Viele Nachbarn hätten sich selbst bewaffnet. Ihr Bruder habe sich dem Kartell angeschlossen, weil er keinen anderen Ausweg sah. Reynas Familie ist geflüchtet. Sie haben Unterschlupf in einer Herberge in Tijuana gefunden. Über 80.000 Mexikaner, überwiegend intern Vertriebene, warten derzeit in der Grenzregion. Besonders viele Geflüchtete kamen im April neben Mexiko aus Kuba und der Ukraine.

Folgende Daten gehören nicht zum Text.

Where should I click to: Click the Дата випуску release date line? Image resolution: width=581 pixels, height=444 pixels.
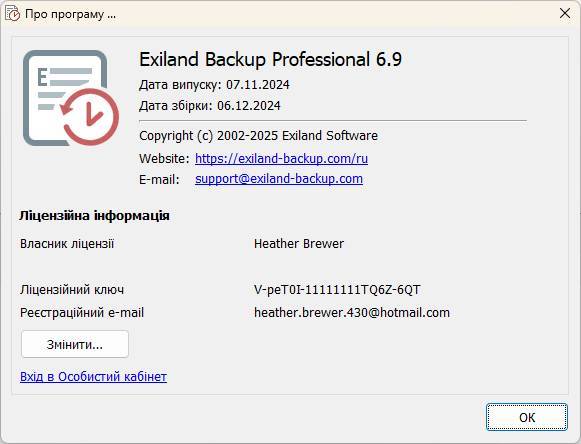tap(214, 85)
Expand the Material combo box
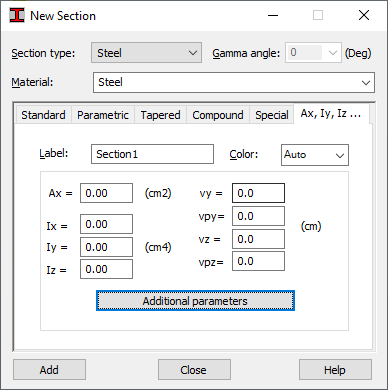The image size is (388, 390). click(234, 82)
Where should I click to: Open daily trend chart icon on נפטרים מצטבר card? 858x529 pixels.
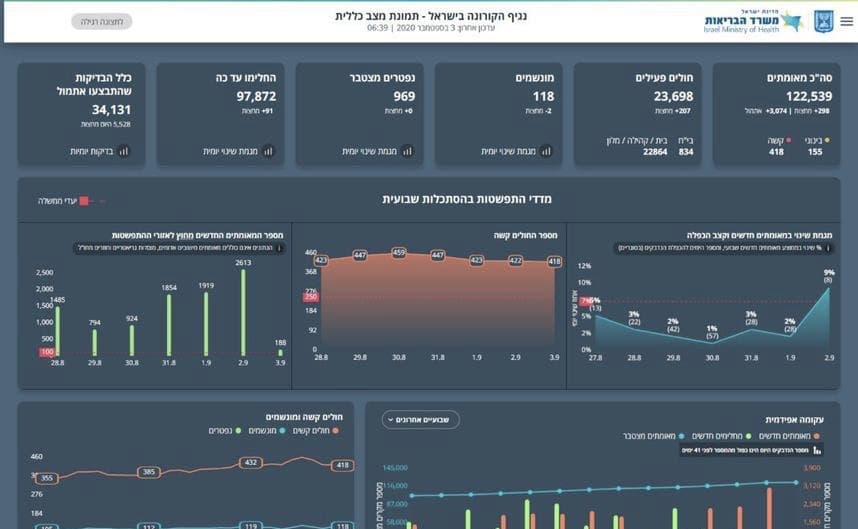click(407, 151)
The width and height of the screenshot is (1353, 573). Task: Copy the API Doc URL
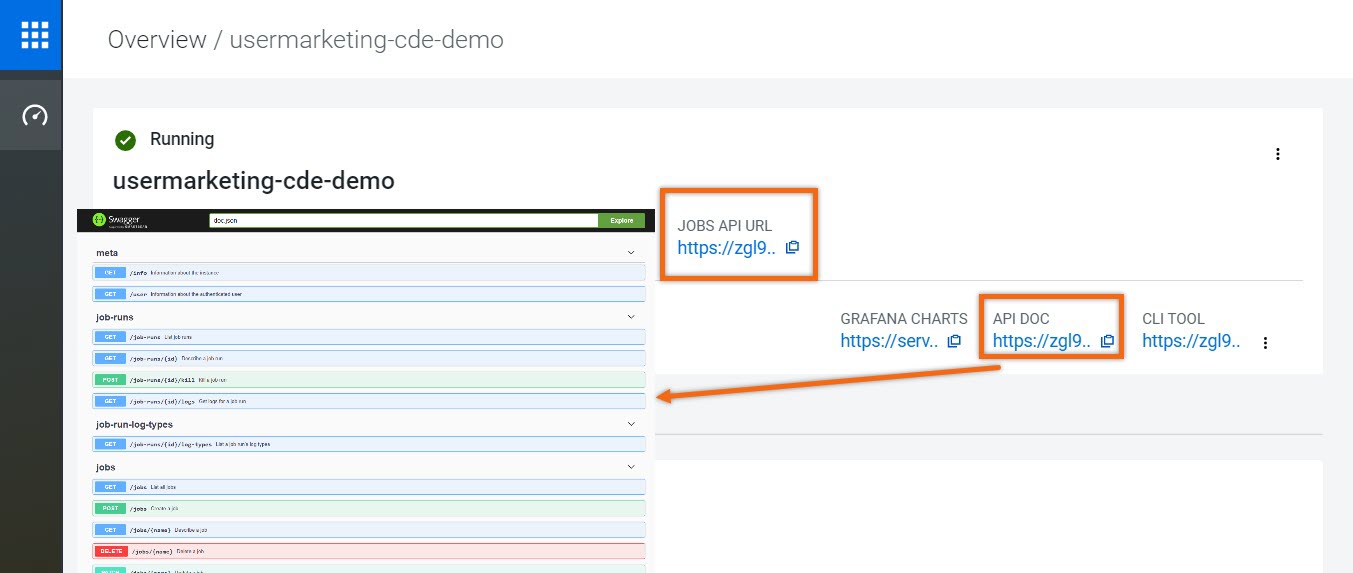tap(1107, 341)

Sonderregelungen für Menschen aus der Ukraine
Während Migranten aus der Ukraine, die vor dem Krieg flüchteten, von Sonderreglungen profitierten, warten die Menschen aus Mittelamerika, Haiti, Mexiko und Kuba darauf, dass der Titel 42 endlich aufgehoben wird. Fast zwei Millionen Menschen sind seit Beginn der Pandemie wegen dieser Regelung abgewiesen worden. Soraya Vázquez Pesqueira von der Nichtregierungsorganisation "Al Otro Lado" unterstützt sie bei der Vorbereitung ihrer Asylanträge.

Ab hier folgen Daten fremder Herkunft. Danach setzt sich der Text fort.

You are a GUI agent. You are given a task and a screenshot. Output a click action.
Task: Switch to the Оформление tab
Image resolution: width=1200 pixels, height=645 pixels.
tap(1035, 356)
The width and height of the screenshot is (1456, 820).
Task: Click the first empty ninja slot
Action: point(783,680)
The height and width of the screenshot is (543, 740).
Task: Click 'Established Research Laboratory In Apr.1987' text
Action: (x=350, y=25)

Bis vor Kurzem wurden an einem Tag zwischen 500 bis 1000 Menschen aus der Ukraine in den USA aufgenommen und ihre Fälle bearbeitet. Sie können uns nun also nicht mehr sagen, dass sie die Kapazitäten nicht haben. Diese Menschen hier aus unserer Region fliehen vor anderen Formen der Gewalt. Sie haben ein Recht auf die gleiche Behandlung und die gleichen Erleichterungen wie die Menschen aus der Ukraine.
Viele Migranten an der Grenze sind verzweifelt. Von dem kleinen Grenzort Algodones aus versuchen in diesen Tagen täglich Hunderte Migranten, illegal über die Grenze zu kommen.

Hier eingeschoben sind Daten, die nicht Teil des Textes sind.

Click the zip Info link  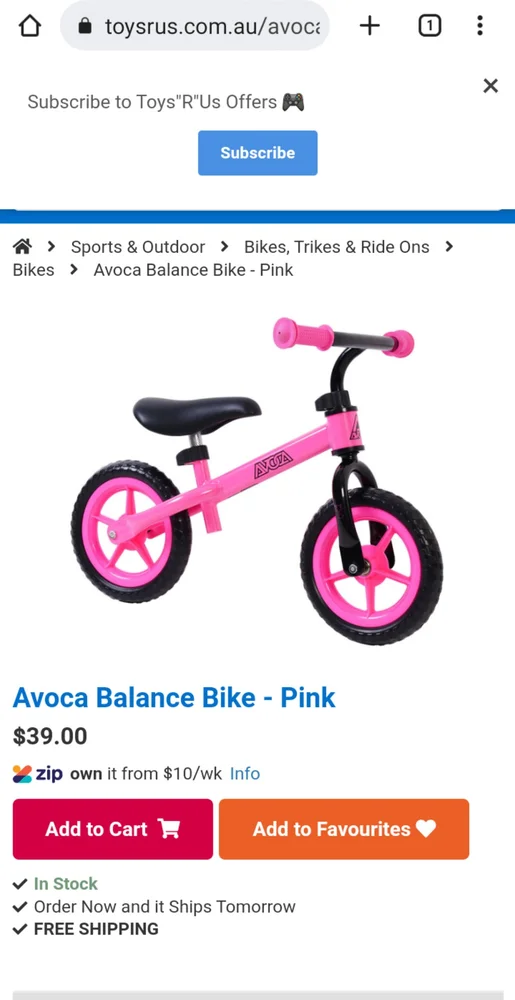click(x=245, y=774)
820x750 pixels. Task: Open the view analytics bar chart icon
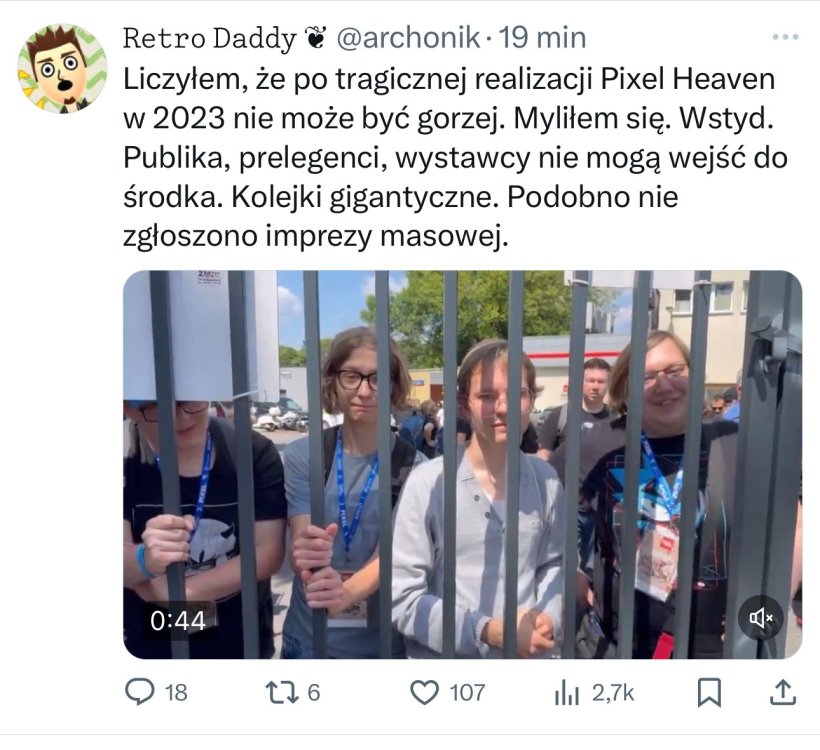[x=566, y=692]
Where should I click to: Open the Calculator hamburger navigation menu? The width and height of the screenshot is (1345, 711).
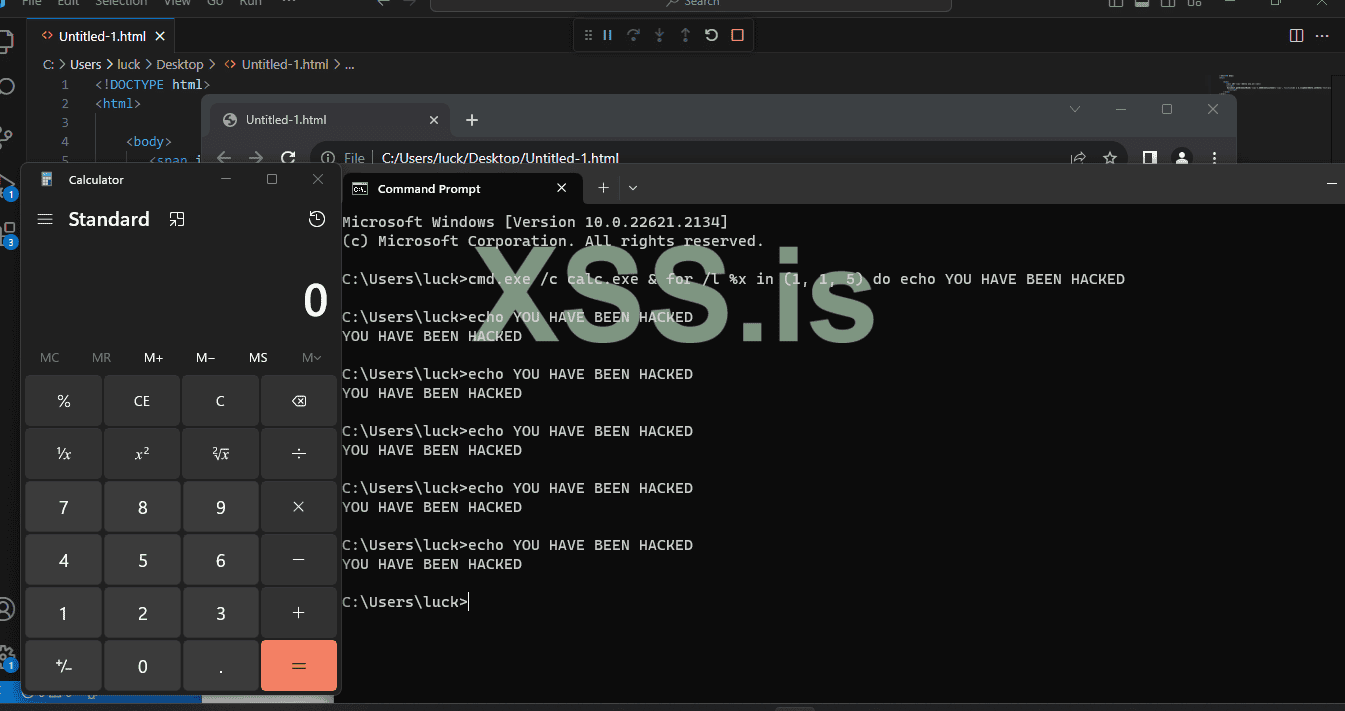(44, 219)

Viele versuchen verzweifelt illegale Grenzüberquerung
Auch Diego, der seinen eigentlichen Namen nicht nennen will, hat es schon sechs Mal versucht. Der 30-jährige will angesichts der unzähligen angesammelten Anträge nicht auf ein langwieriges Asylverfahren warten. Er glaubt sogar, dass die Abschaffung des Artikels 42 für ihn von Nachteil ist. Wenn die Regelung abgeschafft werde, würde es sicher viele Deportationen geben.
Derzeit sei es so: Er könne die Grenze überqueren. Wenn er geschnappt wird, dann würde er nach Mexiko abgeschoben. Wenn der Artikel 42 aufgehoben wird, dann werden sie viele Menschen in ihre Heimat abschieben, meint Diego.
Er selbst kommt aus El Salvador, ist vor den kriminellen Banden, den Mara Salvatrucha, geflüchtet, die immer mehr Schutzgeld von ihm verlangten. Seine zwei Töchter, zwölf und eineinhalb Jahre alt, hat er vor wenigen Wochen an einen Grenzübergang gebracht. Unbegleitete Kinder werden von den USA aufgenommen. Sie sind mittlerweile bei einer Verwandten in den USA untergekommen, erzählt er. Und auch seine Frau hat es bereits illegal über die Grenze geschafft.
Er selbst hat es vor wenigen Tagen zuletzt versucht. Mit drei weiteren Frauen ist er losgegangen. Es sei unglaublich heiß gewesen, so um die 45 Grad. Eine der Frauen habe ein Baby dabei gehabt. Es fing an zu schreien, weil es die Hitze nicht ausgehalten habe. Da wurden sie vom Grenzschutz geschnappt, berichtet Diego.
Die Ungewissheit bleibt
Auch an diesem Tag macht er sich erneut auf den Weg und scheitert, wie er später in einer Whatsapp-Nachricht berichtet.
Reyna in Tijuana hofft währenddessen weiter auf die Aufhebung von Artikel 42. Die Herberge ist alles andere als sicher. Immer wieder kommt es zu Schießereien vor der Unterkunft, letzte Nacht wurde eine Bewohnerin dabei angeschossen. Reyna hofft trotz allem, dass sie bald einen Asylantrag stellen kann. "Dieser Tag wird ein Fest". Doch wann es so weit ist, bleibt ungewiss.